→ **EXERCISE AIM**: Reproduce the lines of the material from the one containing "You are a GUI" through the end of the material, inclusive, leaving out the pictures.
::::
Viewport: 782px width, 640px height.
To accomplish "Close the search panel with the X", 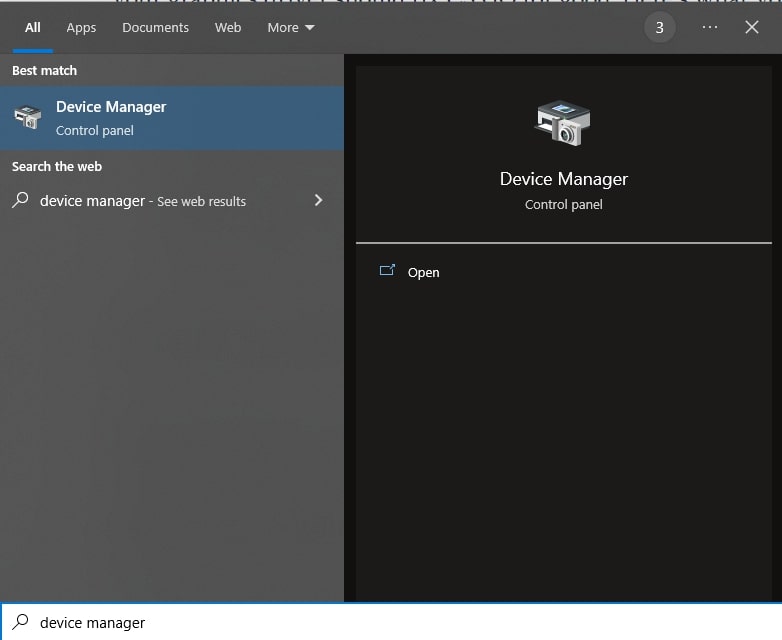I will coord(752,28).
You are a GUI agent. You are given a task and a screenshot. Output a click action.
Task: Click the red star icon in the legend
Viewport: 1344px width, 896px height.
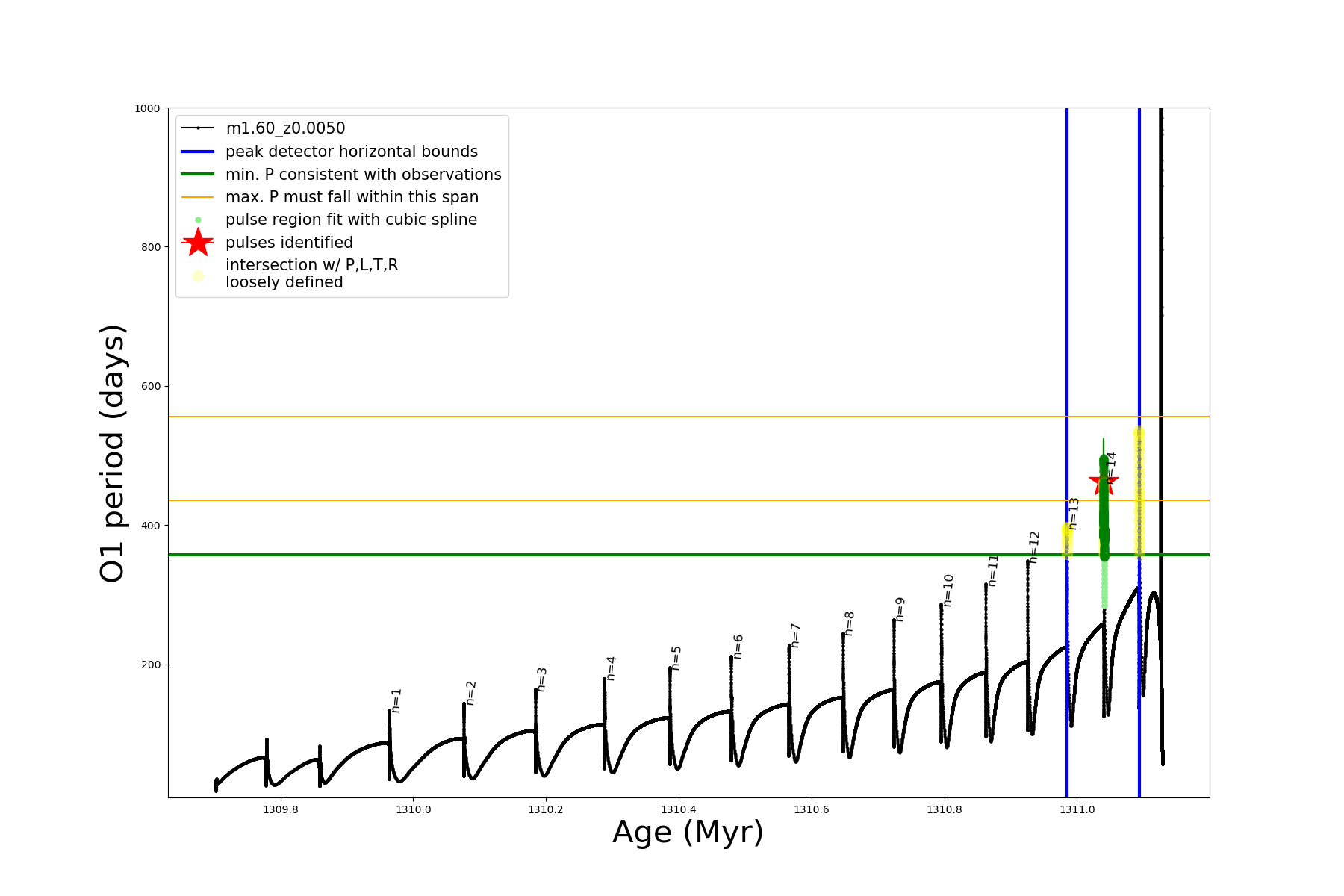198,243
::::
→ **OUTPUT FOR THIS EXERCISE**:
You are a GUI agent. You are given a task and a screenshot. Output a click action.
Task: Click the red star icon in the legend
Viewport: 1344px width, 896px height.
198,243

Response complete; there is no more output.